Como um enxame bíblico de marimbondos de fogo, o zumbido infernal das vuvuzelas invade os nossos ouvidos, o estilo imita Sarney. Mas é verdade.
Elas se sobrepõem a todos os sons do estádio, aos gritos dos jogadores, aos cantos das torcidas, ao rumor surdo dos chutes na bola, ao apito do juiz.
Como os olhos se ofuscam com flashes luminosos, e a língua perde o paladar quando anestesiada por um sabor muito forte, as vuvuzelas produzem o mesmo efeito na audição. Tapar os ouvidos é renunciar também a todos os sons que fazem as imagensdo jogo vivas e emocionantes.
Mas agora é tarde, proibi-las seria visto como uma afronta à livre expressão da cultura nacional, e talvez até racismo. O que fez da vuvuzela um pesadelo não foi seu som, mas o incentivo ao seu uso massivo, uníssono e intermitente. Quem mandou achar graça? Assim se cria um monstro sonoro.
Mas a vuvuzela é só uma forma moderna de fazer barulho para incentivar um time. Como já fazia nos anos 60 a Charanga do Flamengo, que batucava na arquibancada, ou uma insuportável banda carnavalesca do Atlético Mineiro, que tornava qualquer partida do Galo um tormento auditivo para todos.
Me lembro até de um popular torcedor vascaíno que comandava a torcida com uma corneta feita de um longo talo de mamona. Era a eco-vuvuzela, autossustentável; as africanas são de plástico e certamente feitas na China.
Também não me saem da memória auditiva as tonitruantes buzinas de ar comprimido, em tubos de aerossol, ecologicamente incorretíssimas, que os italianos e alemães lançaram na Copa da Espanha, em 1982, e que infernizaram todos que tiveram a desventurade estar num raio de um quilômetro daquele abominável som.
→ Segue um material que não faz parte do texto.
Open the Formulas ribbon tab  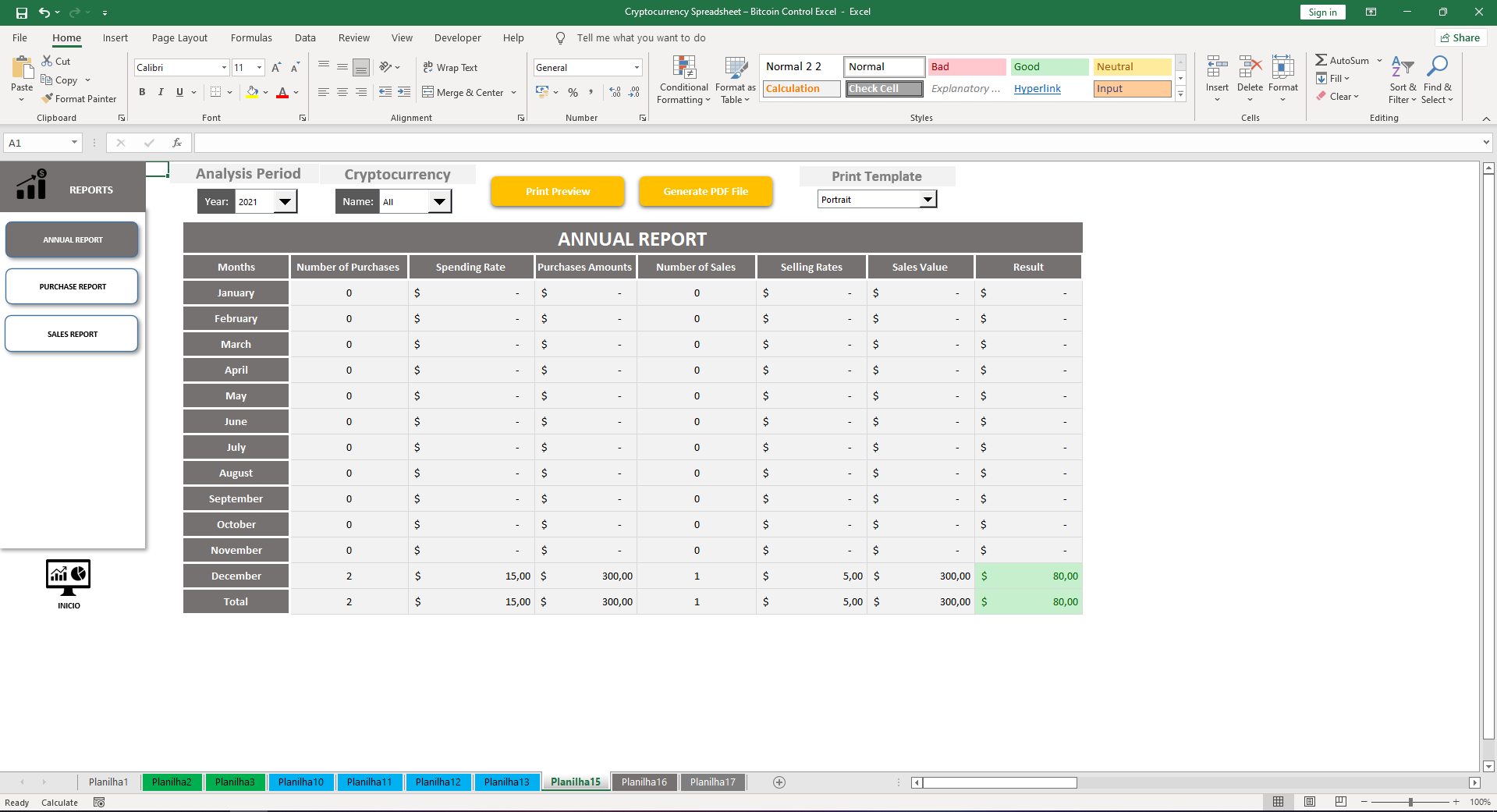click(x=251, y=37)
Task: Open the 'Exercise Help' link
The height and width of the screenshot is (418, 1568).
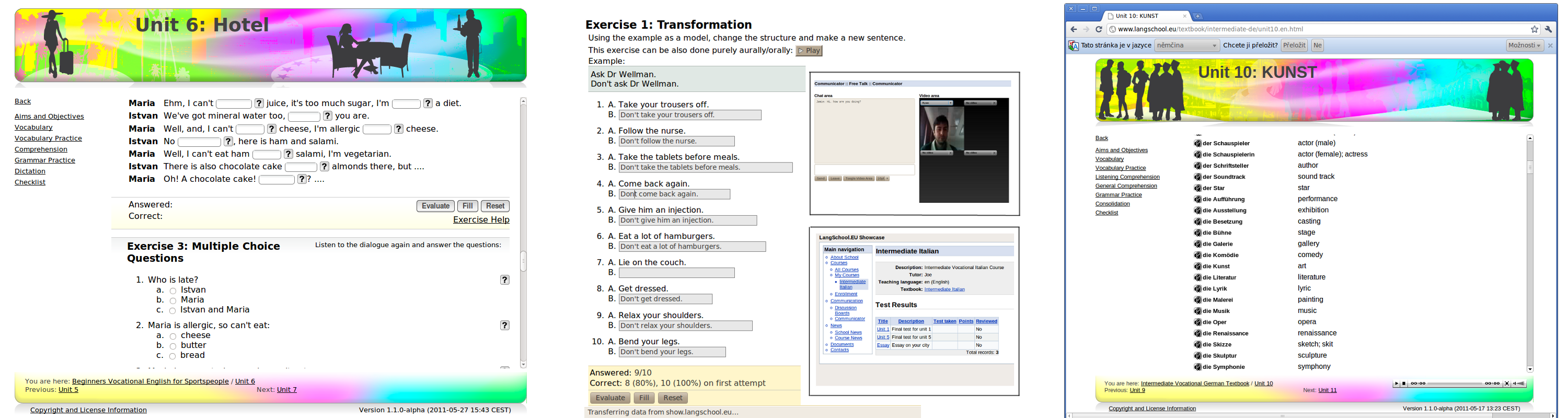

O sonoridade ácida e metálica dessas buzinas é tão inesquecível quanto a nossa derrota no Sarriá.
Ainda bem que são só as vuvuzelas, pior seriam milhares de buzinas de ar comprimido tocando ao mesmo tempo, como uma manada de caminhões selvagens trombeteando a era da boçalidade.
Mas o tempo e a bola é que vão dizer se as vuvuzelas vão ficar em nossa memória afetiva como um zumbido infernal ou como a doce trilha sonora da vitória.